The practice of wound care has undergone tremendous changes in the past few years-from new Centers for Medicare & Medicaid Services (CMS) guidelines that have renewed the emphasis on the proper prevention, identification, and treatment of pressure ulcers, to new research that suggests some pressure ulcers that manifest at the end of life may be unavoidable.
Long-Term Living Consulting Editor Richard L. Peck recently discussed these and other developments in the rapidly changing field of wound care with Dr. Thomas Stewart, founder of the National Pressure Ulcer Advisory Panel (NPUAP) and president and chief clinical officer of Gaymar Industries, as well as Cynthia Sylvia, MSc, MA, RN, CWOCN, program manager, educational development for Gaymar.
Peck: How has wound care changed for the better in the past decade?

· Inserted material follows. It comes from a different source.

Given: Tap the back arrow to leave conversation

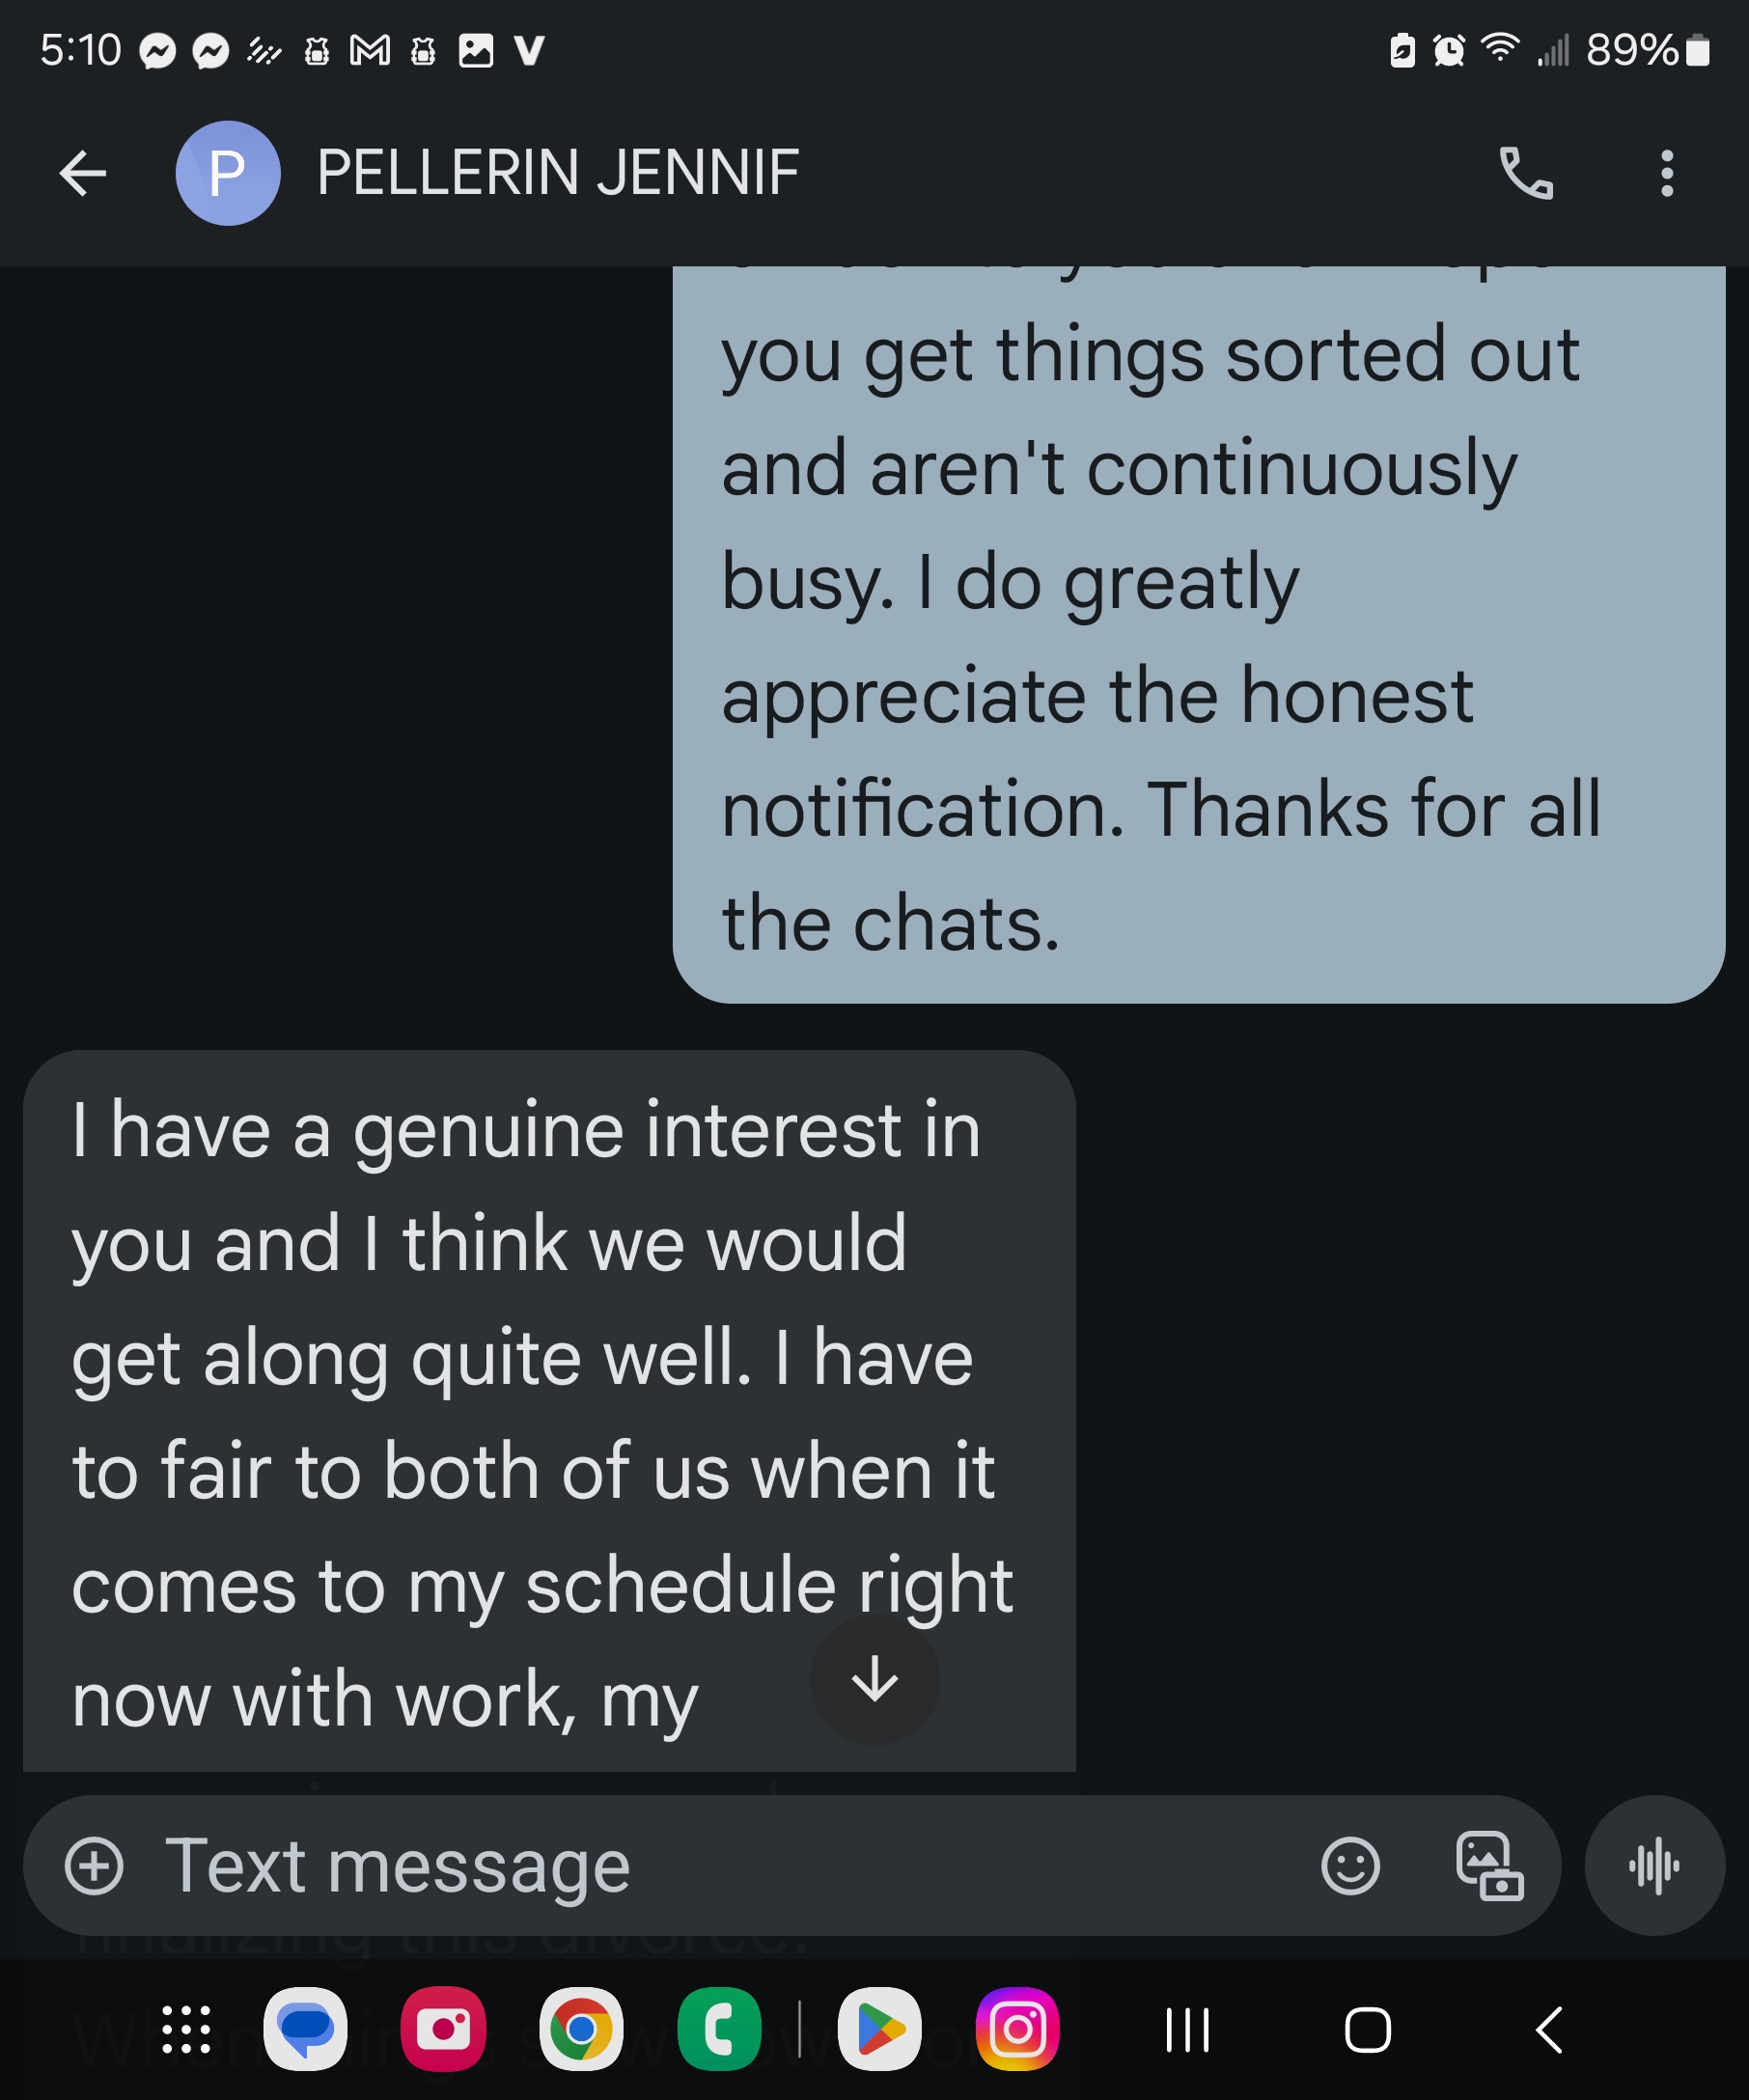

Stewart: One of the positive developments in long-term care over the past 10 years has been the progress we have seen in the treatment and prevention of pressure ulcers. From preventive awareness to advanced technology to organized intervention, a great deal has occurred over that time period to justify hope for better outcomes for our immobile residents.
Sylvia: With respect to technology, dressings have evolved from the simple gauze to the technologically advanced. Ten years ago the alginates and the bioengineered skin replacements were lacking, as were the commercially available honey products with antibacterial properties. Bioelectric wound care dressings, constructed using a thin pad with a minielectric circuit embedded to stimulate skin growth at the cellular level, have also appeared relatively recently. Growth factors and the biochemistry of chronic wounds are much better understood today than they were then. Negative-pressure wound treatment has been a major advance, and new debriding techniques have been developed using ultrasound technology.

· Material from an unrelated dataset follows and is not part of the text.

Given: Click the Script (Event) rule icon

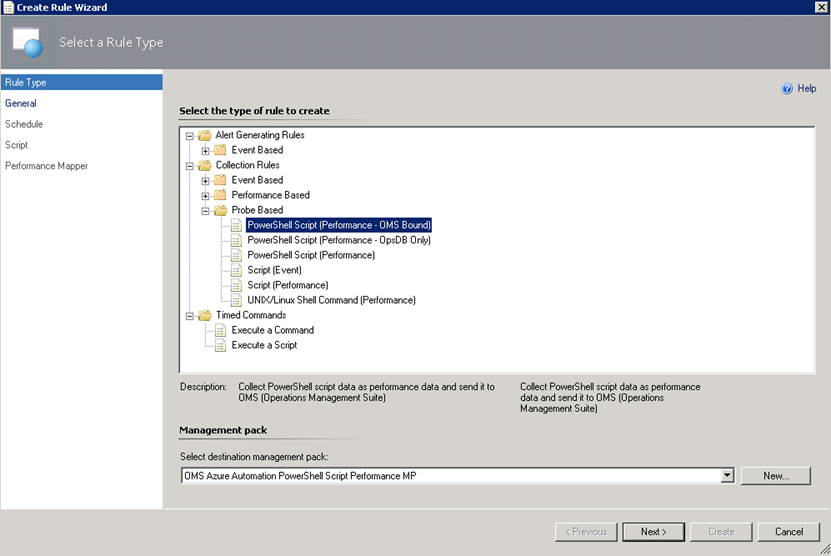Looking at the screenshot, I should pyautogui.click(x=236, y=270).
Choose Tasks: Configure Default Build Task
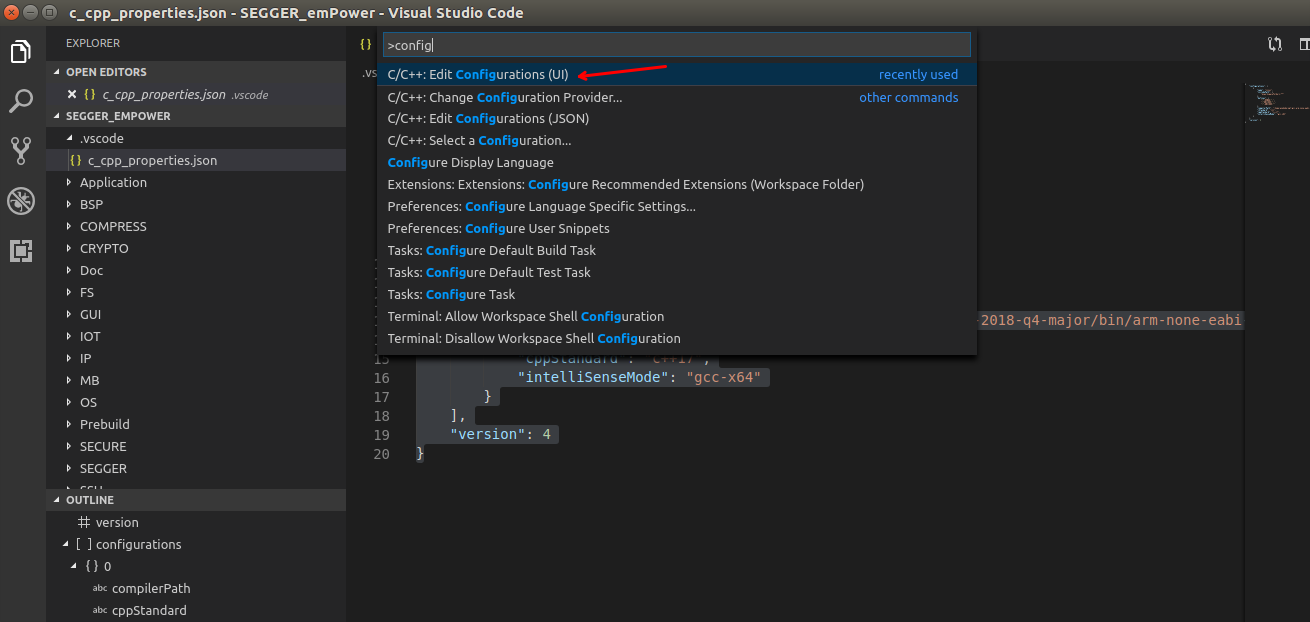 [x=491, y=251]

Stewart: Support surfaces have improved, including mattresses with features such as lateral rotation and percussion/vibration that improve pulmonary toilet, as well as low-air loss mattresses that address microclimate, including temperature and humidity, and help maintain a constant low interface pressure. Gaymar has been involved for some years in the Support Surface Standards Initiative, which evolved from a research committee connected with the NPUAP to a full-fledged subcommittee for the International Standards Organization (ISO). Members are seeking to develop standardized terminology and testing for support surfaces, with protocols emerging within the next year or so. In sum, wound care products have continued to grow in variety, efficacy, and sophistication.
Peck: How have professional organizations advanced the practice of wound care?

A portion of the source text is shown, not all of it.